Geração de empregos deve virar meta do BC em projeto de Marina

Órgão possui hoje missão de manter estabilidade da moeda e do sistema financeiro

iG Minas Gerais | DA REDAÇÃO |

A proposta de autonomia do Banco Central que a candidata Marina Silva (PSB) deve apresentar, caso eleita, poderá incluir a geração de emprego entre os fatores que deverão ser perseguidos pela diretoria da instituição em suas decisões. A medida, inédita no país, já é adotada pelo Federal Reserve, o BC dos EUA.

A reportagem questionou diversos auxiliares da candidata sobre o melhor modelo de atuação do BC. Praticamente todos os conselheiros de Marina consideram importante incluir o nível de emprego entre as atribuições do órgão, que hoje tem como missão manter a estabilidade da moeda e do sistema financeiro.

Ao adotar a variável emprego, o BC não poderá tomar medidas para controlar a inflação observando apenas a alteração de preços de produtos e serviços. Significa que a Selic, dentro desse novo modelo, teria sempre de ficar em um patamar que não comprometesse o nível de ocupação. Nos EUA, a meta é conduzir a atuação mirando a taxa máxima de emprego, estabilidade de preços e moderadas taxas de juros de longo prazo.

"Tenho simpatia para que se considere também a variável ocupação. Marina ainda não definiu que modelo adotará, mas certamente discutirá esse. Por ora, defendemos a autonomia como princípio", disse Maurício Rands, coordenador do programa de governo ao lado de Neca Setúbal, herdeira do Itaú.

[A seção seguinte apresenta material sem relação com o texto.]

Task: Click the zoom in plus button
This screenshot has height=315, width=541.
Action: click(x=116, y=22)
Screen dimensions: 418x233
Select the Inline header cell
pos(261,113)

Ao menos um ponto já está definido pela equipe de Marina: o chefe da instituição terá mandato fixo definido em lei. Ainda não se sabe se essa estabilidade seria estendida também aos diretores que ajudam a tomar as decisões mais importantes, como a definição da taxa de juros.

O chefe do BC continuaria sendo escolhido pelo presidente da República, com aval do Senado. As regras para demiti-lo, no entanto, variam.

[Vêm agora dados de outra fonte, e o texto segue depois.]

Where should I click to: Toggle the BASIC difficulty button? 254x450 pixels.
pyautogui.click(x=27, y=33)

Pelo projeto que está no Congresso, basta que o governo tenha maioria de votos no Senado e alegue que a ação do BC causa "grave prejuízo à economia". Inflação acima ou abaixo da meta também é motivo de demissão.

Alexandre Rands, irmão de Maurício e um dos porta-vozes de Marina, defende demissão só em caso de descumprimento da meta de inflação --que continua sendo definida por meio do Conselho Monetário Nacional, cujo presidente é o ministro da Fazenda.

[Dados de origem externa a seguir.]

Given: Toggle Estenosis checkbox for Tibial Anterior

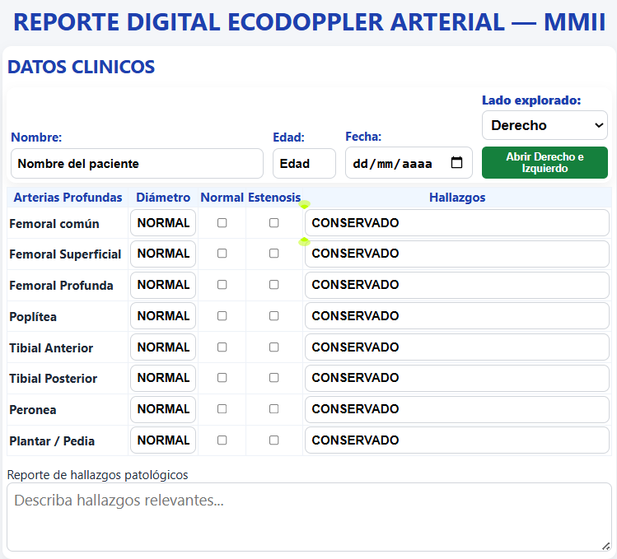Looking at the screenshot, I should [x=274, y=347].
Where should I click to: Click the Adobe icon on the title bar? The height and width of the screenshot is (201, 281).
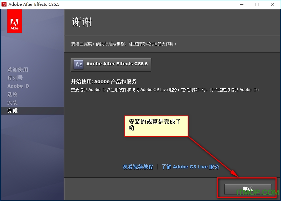pos(4,4)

O economista afirma que a autonomia será uma evolução do sistema de metas de inflação, de 1999, e terá a mesma importância que a Lei de Responsabilidade Fiscal teve em 2000. Também vai possibilitar que o país conviva com inflação e juros mais baixos nos próximos anos. "Com essa lei, estamos tirando pelo menos 1% de inflação e de taxa de juros ao ano durante os próximos 20 anos."

Para o ele, o argumento usado pela campanha petista de que o BC ficará submetido à vontade dos bancos não procede. A variável emprego, inclusive, se adotada, pode desmobilizar essa crítica do PT e de Dilma Rousseff, para quem a autonomia formal geraria desemprego.